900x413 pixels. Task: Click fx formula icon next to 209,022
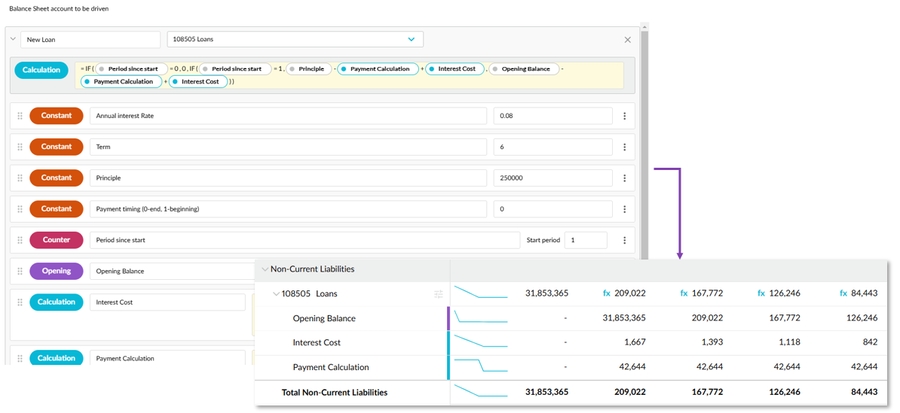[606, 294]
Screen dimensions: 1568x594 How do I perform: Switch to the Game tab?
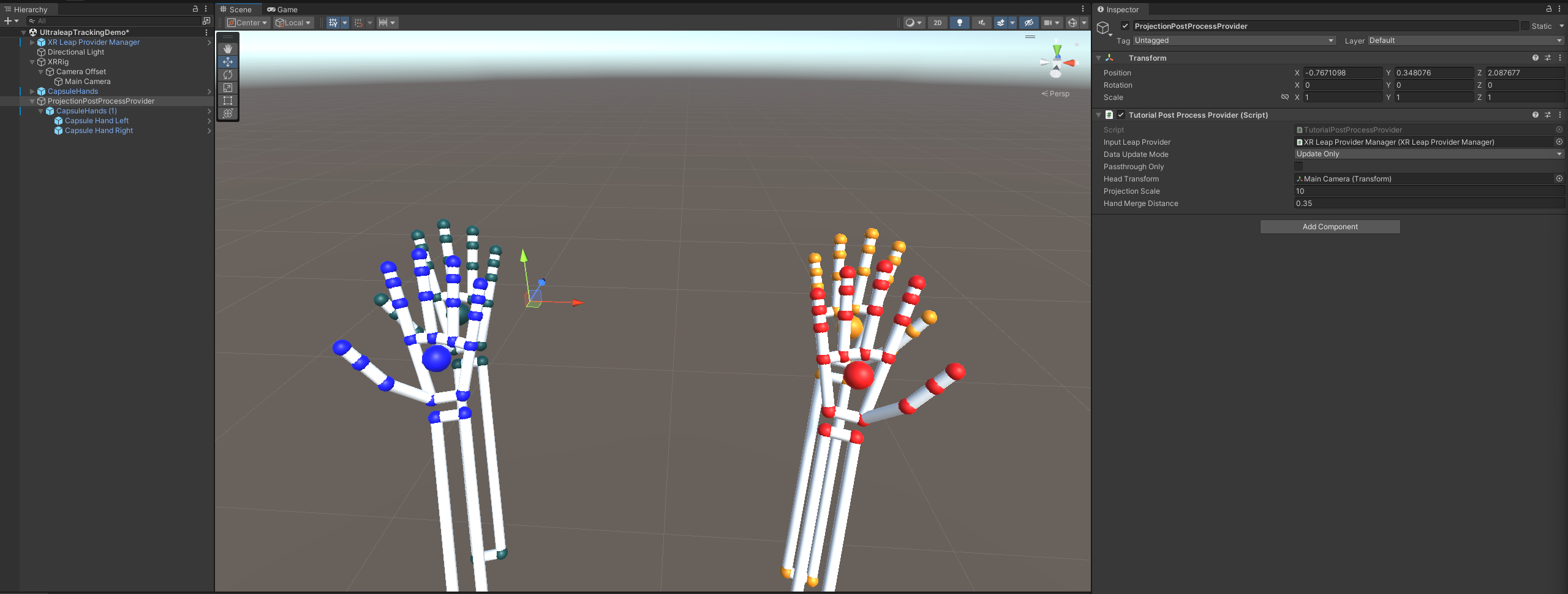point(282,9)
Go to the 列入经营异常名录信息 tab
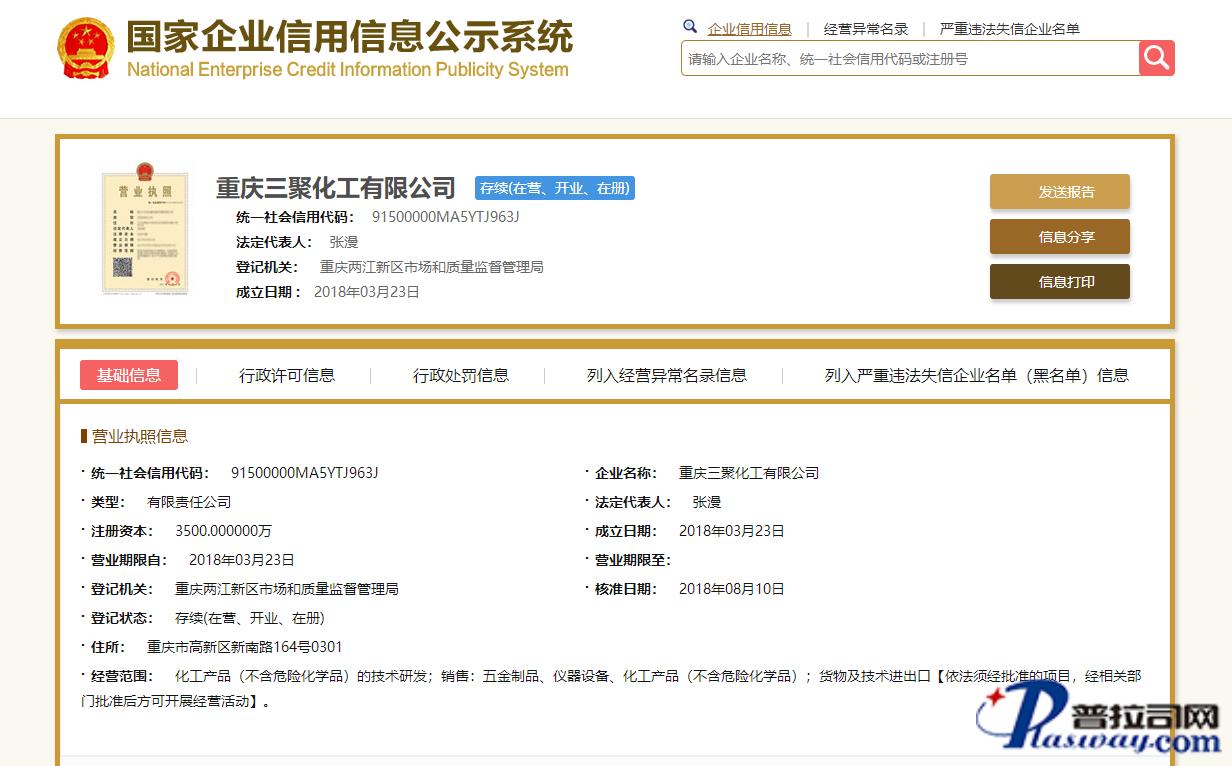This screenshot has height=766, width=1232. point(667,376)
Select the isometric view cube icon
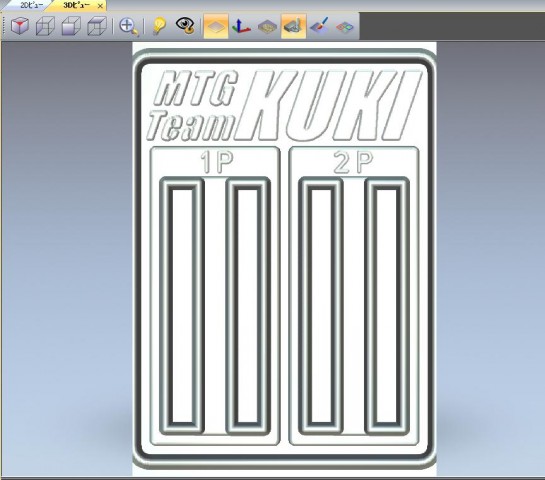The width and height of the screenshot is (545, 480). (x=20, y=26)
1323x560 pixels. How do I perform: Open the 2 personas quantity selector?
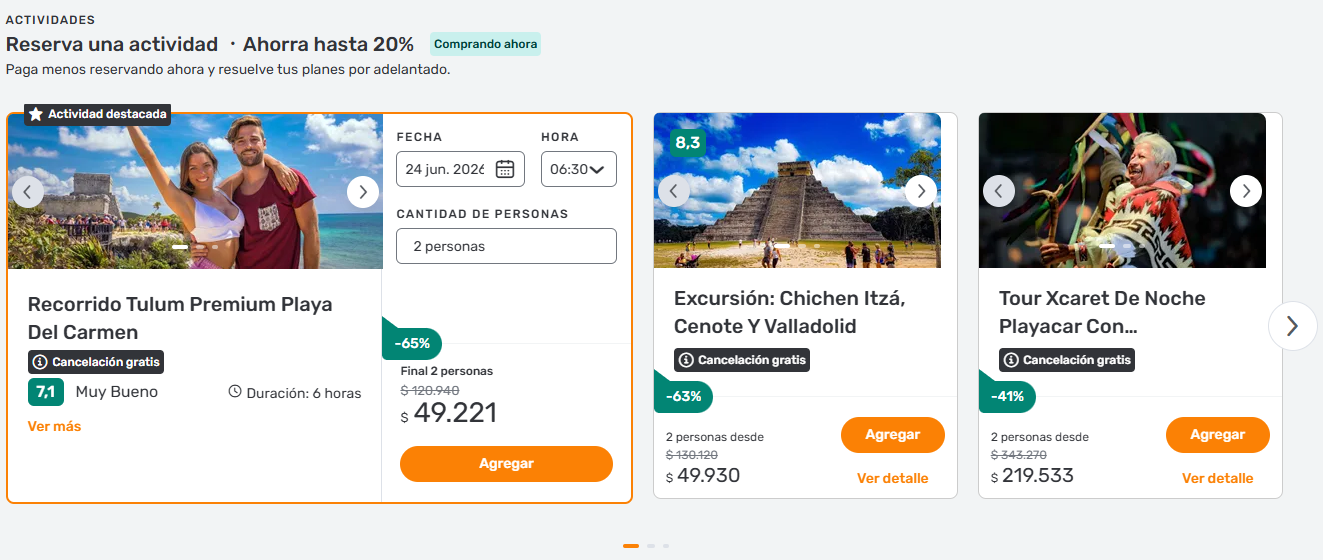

> [What you are asked to do] Write the records above out again exactly, but not the pictures.

> [Solved problem]
900x413 pixels. Task: Click fx formula icon next to 209,022
[606, 294]
Screen dimensions: 1568x594 How do I perform: Switch to the Game tab?
point(282,9)
Go to the 列入经营异常名录信息 tab
This screenshot has height=766, width=1232. point(667,376)
Select the isometric view cube icon
The width and height of the screenshot is (545, 480). (x=20, y=26)
1323x560 pixels. How do I perform: Open the 2 personas quantity selector?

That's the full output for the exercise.